Normal rat kidney fibroblast (NRK-49F) cells were cultured in Dulbecco's modified Eagle's medium (Sigma-Aldrich) containing 5% fetal bovine serum (FBS), and 0.5% penicillin and streptomycin in an atmosphere of 5% CO2 and 95% air at 37°C. To determine the effects of delayed suramin treatment on fibroblast activation, NRK-49F cells were starved for 24 h by incubation with Dulbecco's modified Eagle's medium containing 0.5% FBS followed by stimulation with TGF-β1 (1 ng/ml) for 24 or 48 h and then incubated with 100 μM suramin for an additional 24 or 48 h.

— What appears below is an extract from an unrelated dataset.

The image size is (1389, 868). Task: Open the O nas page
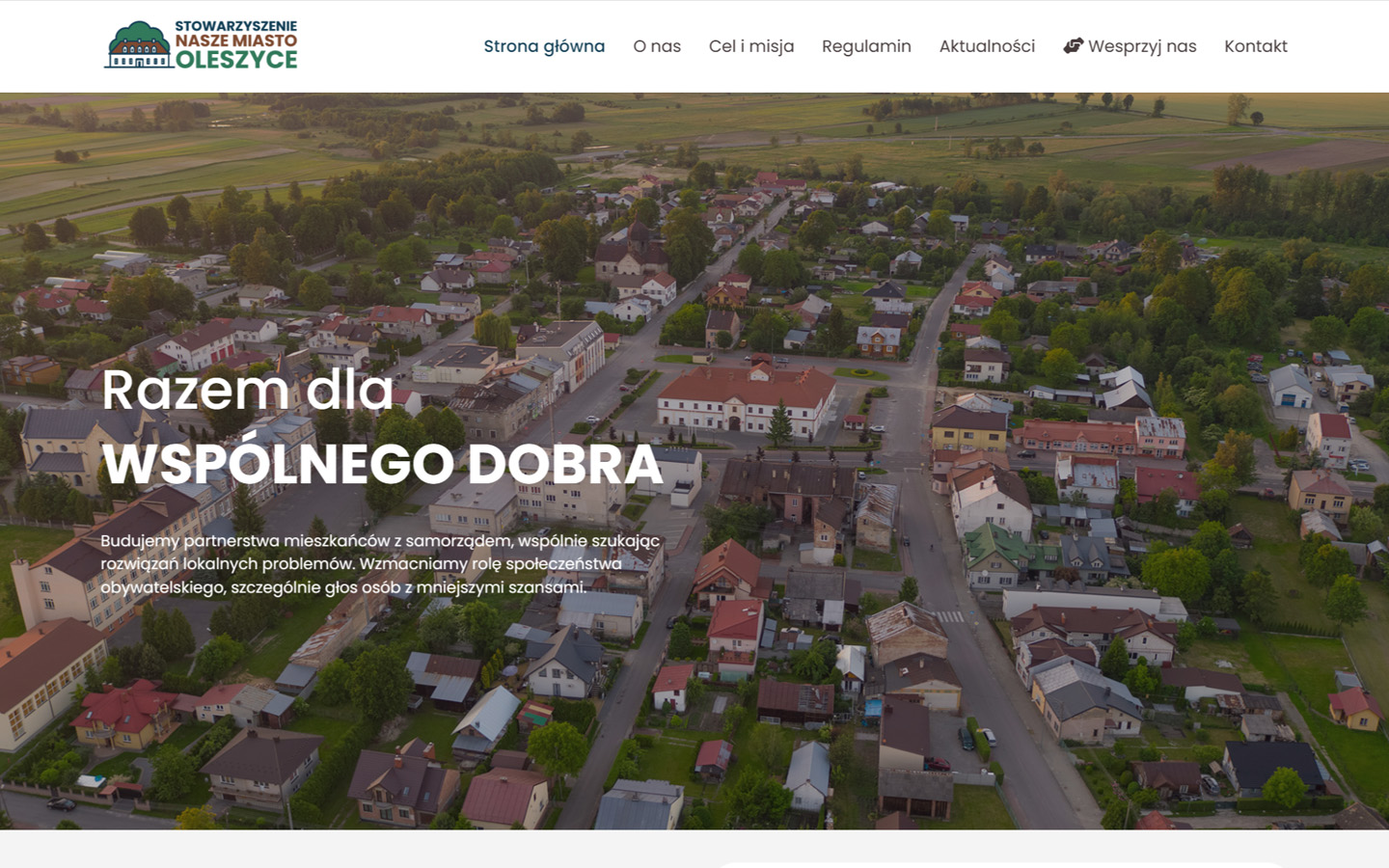tap(657, 45)

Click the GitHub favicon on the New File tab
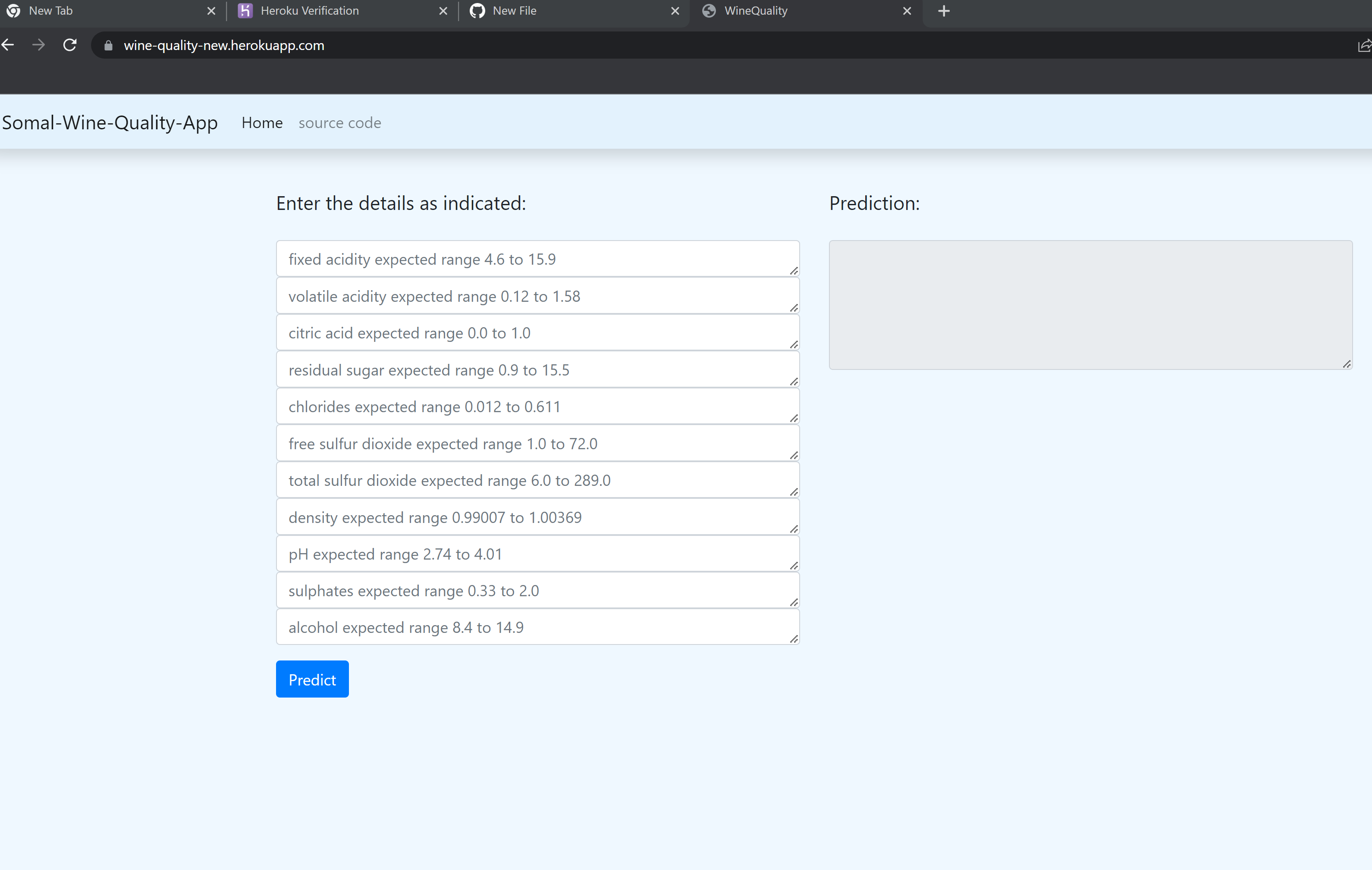tap(477, 11)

Immunoblot analysis of NRK-49F cells and tissue samples were conducted as described previously (Pang et al., 2009). The densitometry analysis of immunoblot results was conducted by using NIH Image software (National Institutes of Health, Bethesda, MD).
Immunohistochemical staining was performed according to the procedure described in our previous studies (Pang et al., 2009). For assessment of renal fibrosis, Masson trichrome staining was performed according to the protocol provided by the manufacturer (Sigma-Aldrich). The collagen tissue area (blue color) was quantitatively measured using Image-Pro Plus software (Media Cybernetics, Inc., Silver Spring, MD) by drawing a line around the perimeter of positive staining area, and the average ratio to each microscopic field (400×) was calculated and graphed.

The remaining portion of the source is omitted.